Reproduction will remain a fly in the ointment until immortality is invented, or we can get brain scans and simply upload our souls as data to the virtual world, after which we can simply artificially construct new data organisms to be our children. Artificial intelligence could reproduce itself indefinitely without our having to intervene to do anything anymore, at which point humanity could gracefully die off, and all sentient existence would be in a karmic, just, ordered world instead of the natural amoral chaos we find ourselves in.
The problem with political law codes is they're impossible to enforce. But virtual law codes are written into the very laws of physics and no denizen of a virtual world can rebel against them. Their very souls are compelled to follow the rules. Plus, the rules are objective and applied correctly to everyone, no more Philando Castile shootings by inept or corrupt enforcers who can't even follow the law they're inflicting on others. Virtual realities are also true social compacts. If you don't like the rules in this virtual reality, just go live in another. There are infinite possibilities and anyone can craft a new one just by making the 1's and 0's flow in a slightly different pattern. Unlike Earth's finite resources, data organisms can have as many resources as they can imagine to work with.

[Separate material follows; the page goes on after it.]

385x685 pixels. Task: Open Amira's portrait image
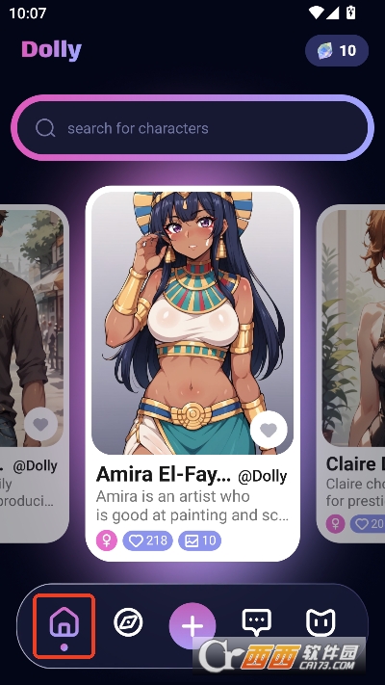pyautogui.click(x=193, y=324)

People could all be galactic emperors if they so chose.
In any event, Boruto's theme is too naive and underestimates the capricious power of cheaters. Cheaters win all the Olympic medals, and they never get caught. Cheaters can take 75 lives and injure 100 more just by pushing their foot down on a gas pedal, lives that spent thousands of years being constructed through arduous effort by tens of thousands of people every day. Cheaters always win, and it's the people who work hard that are the suckers and end up with nothing at the end. So you may as well just be lazy and not even compete. The real world is a shitty game, a divine joke, and the only way to win is not to play. No Game No Life seems to have understood that very well, it's time the rest of us recognize their wisdom too.